El abuelo, después de haber admirado debidamente los abetos que Heidi le había indicado, envolvió a la niña con el gran saco, se acomodó en el trineo y la sentó en sus rodillas; luego asió el travesaño para mantener el equilibrio y dio un vigoroso empujón con ambos pies. El trineo partió como una flecha y se deslizó por el sendero con gran rapidez. Heidi tuvo la impresión de que volaba como los pájaros y daba grandes gritos de alegría. De pronto el trineo se detuvo casi en seco. Habían llegado a la cabaña de Pedro, el cabrero. El abuelo puso la niña en tierra, le quitó el saco con la que la había envuelto y dijo:

—Ahora entra y cuando comience a oscurecer ponte en camino para regresar a casa.

Luego dio vuelta al trineo y, arrastrándolo tras de sí, volvió a subir por el sendero.

Heidi abrió la puerta de la cabaña y penetró en una habitación muy pequeña y oscura. En uno de los rincones había un hogar y algunos recipientes en una repisa: aquello era la cocina. Heidi empujó otra puerta y entró en un cuarto estrecho y de techo bajo. No era aquélla una cabaña grande y hermosa de montañés, como la de su abuelo, sino una choza en la que todo era bajo y estrecho.
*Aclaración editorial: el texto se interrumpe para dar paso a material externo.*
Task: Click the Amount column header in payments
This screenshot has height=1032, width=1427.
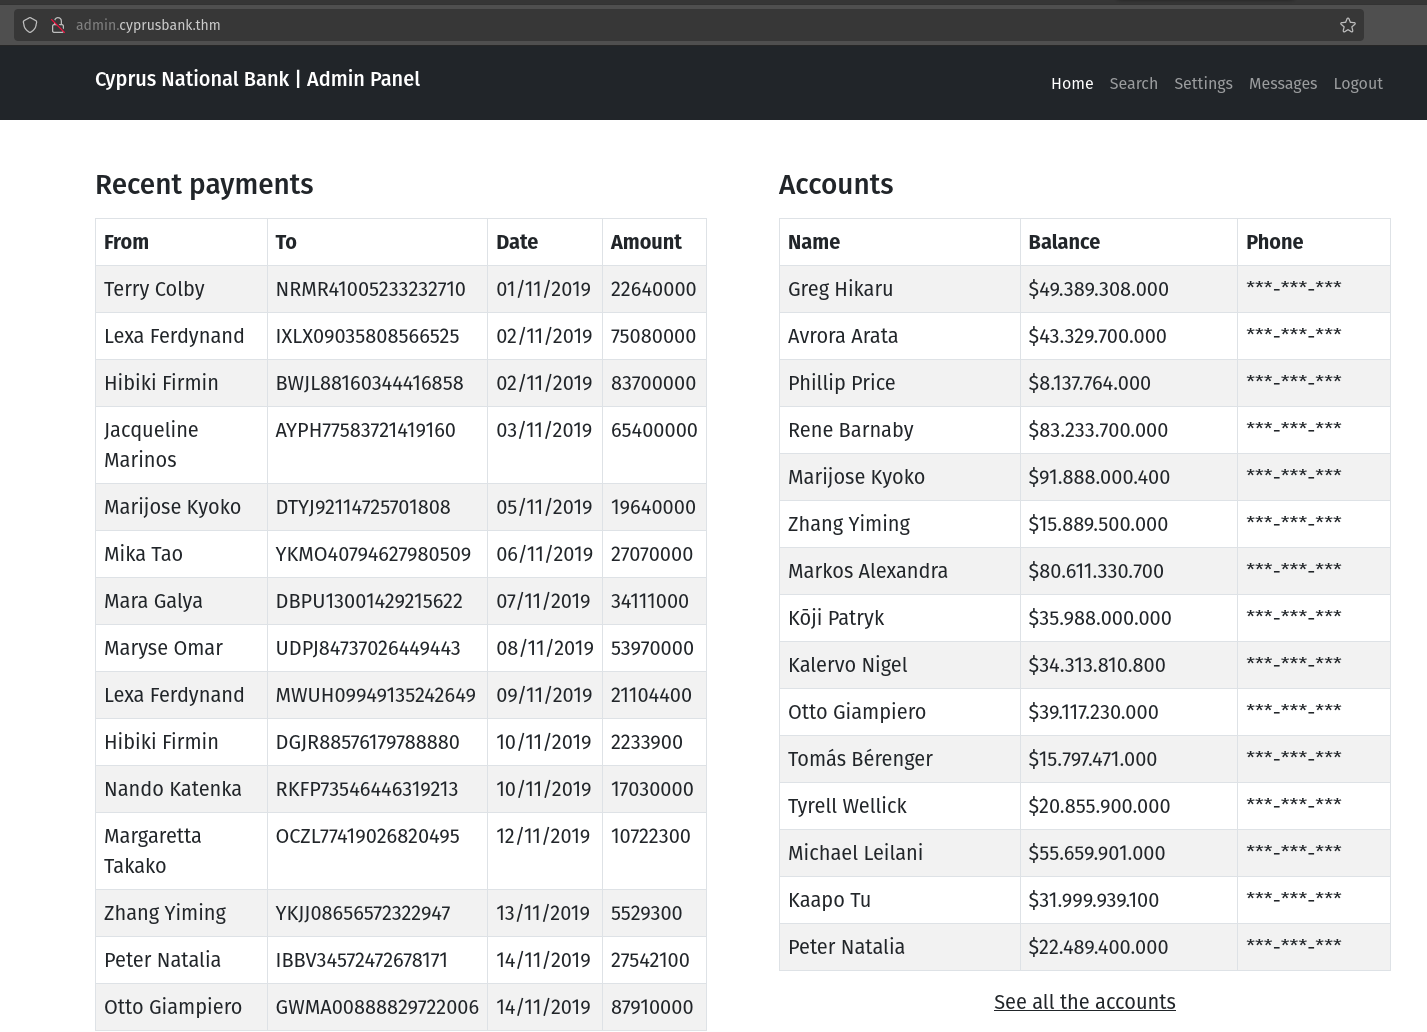Action: 646,242
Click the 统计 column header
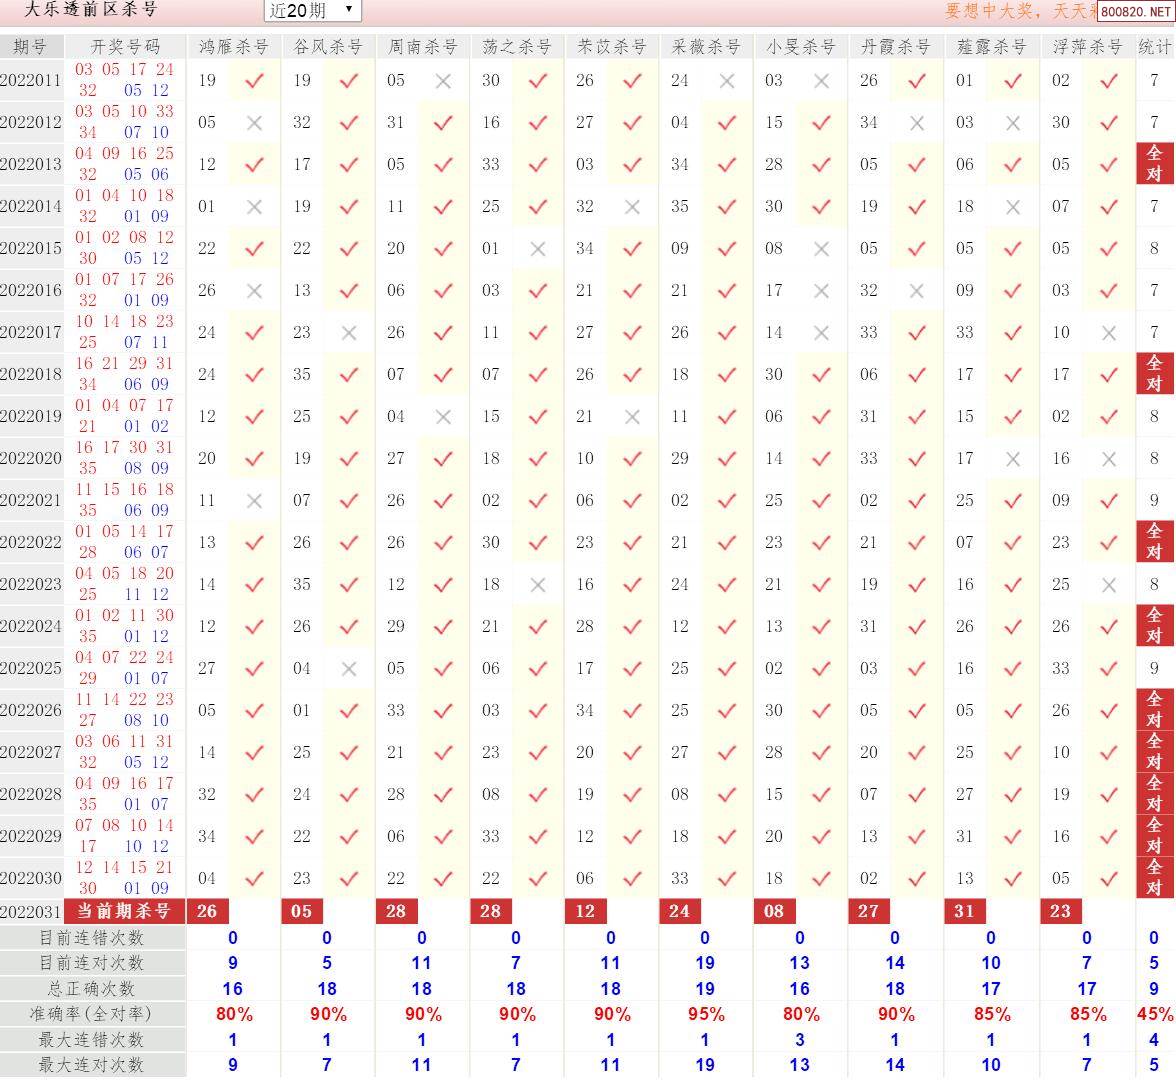Screen dimensions: 1176x1080 point(1154,47)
En una mesa estaba sentada una mujer que remendaba el chaleco de Pedro; Heidi lo reconoció en seguida. Una viejecita arrugada hilaba en un rincón del cuarto. Heidi comprendió inmediatamente quién era aquella anciana y, sin vacilar, se dirigió hacia ella, diciendo:

—Buenos días, abuela. Hoy he venido a verte. ¿Se te ha hecho muy larga la espera?

La viejecita levantó la cabeza y buscó con su mano la que le ofrecía Heidi y, cuando la hubo cogido, la retuvo un momento sin hablar. Al fin dijo:

—¿Eres tú la pequeña que vive allí arriba con el Viejo de los Alpes? ¿Eres Heidi?